Goal: Substitute "Screen resolution" for each occurrence of "Image resolution" in the rows below, and reproduce them with nothing else altered.

**** Provided data

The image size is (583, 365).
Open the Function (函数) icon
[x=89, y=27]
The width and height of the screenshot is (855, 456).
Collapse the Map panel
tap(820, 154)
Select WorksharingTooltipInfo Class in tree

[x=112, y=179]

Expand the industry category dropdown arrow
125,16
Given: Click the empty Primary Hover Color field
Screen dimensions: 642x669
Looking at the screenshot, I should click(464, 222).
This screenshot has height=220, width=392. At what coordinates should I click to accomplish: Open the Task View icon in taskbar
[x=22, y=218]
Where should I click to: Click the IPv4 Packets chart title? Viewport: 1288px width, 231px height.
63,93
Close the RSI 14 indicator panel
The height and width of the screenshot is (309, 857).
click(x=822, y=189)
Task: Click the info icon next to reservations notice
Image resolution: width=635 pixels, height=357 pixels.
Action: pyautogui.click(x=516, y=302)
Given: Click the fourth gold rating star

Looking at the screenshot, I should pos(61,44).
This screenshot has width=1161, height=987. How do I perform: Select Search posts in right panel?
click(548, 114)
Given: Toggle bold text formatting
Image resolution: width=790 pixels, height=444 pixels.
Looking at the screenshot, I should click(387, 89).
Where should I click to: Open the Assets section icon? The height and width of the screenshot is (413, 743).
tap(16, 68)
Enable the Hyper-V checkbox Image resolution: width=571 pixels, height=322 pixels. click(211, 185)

********

Reply to the exercise:
The image size is (583, 365).
Open the Function (函数) icon
[x=89, y=27]
The width and height of the screenshot is (855, 456).
Collapse the Map panel
tap(820, 154)
Select WorksharingTooltipInfo Class in tree

[x=112, y=179]

Expand the industry category dropdown arrow
125,16
Given: Click the empty Primary Hover Color field
Screen dimensions: 642x669
Looking at the screenshot, I should click(464, 222).
This screenshot has height=220, width=392. At what coordinates should I click to accomplish: Open the Task View icon in taskbar
[x=22, y=218]
Where should I click to: Click the IPv4 Packets chart title? Viewport: 1288px width, 231px height.
63,93
Close the RSI 14 indicator panel
The height and width of the screenshot is (309, 857).
click(x=822, y=189)
Task: Click the info icon next to reservations notice
Screen resolution: width=635 pixels, height=357 pixels.
Action: pyautogui.click(x=516, y=302)
Given: Click the fourth gold rating star

Looking at the screenshot, I should pos(61,44).
This screenshot has width=1161, height=987. How do I perform: Select Search posts in right panel?
click(548, 114)
Given: Toggle bold text formatting
Screen resolution: width=790 pixels, height=444 pixels.
Looking at the screenshot, I should click(387, 89).
Where should I click to: Open the Assets section icon? The height and width of the screenshot is (413, 743).
tap(16, 68)
Enable the Hyper-V checkbox Screen resolution: width=571 pixels, height=322 pixels. click(211, 185)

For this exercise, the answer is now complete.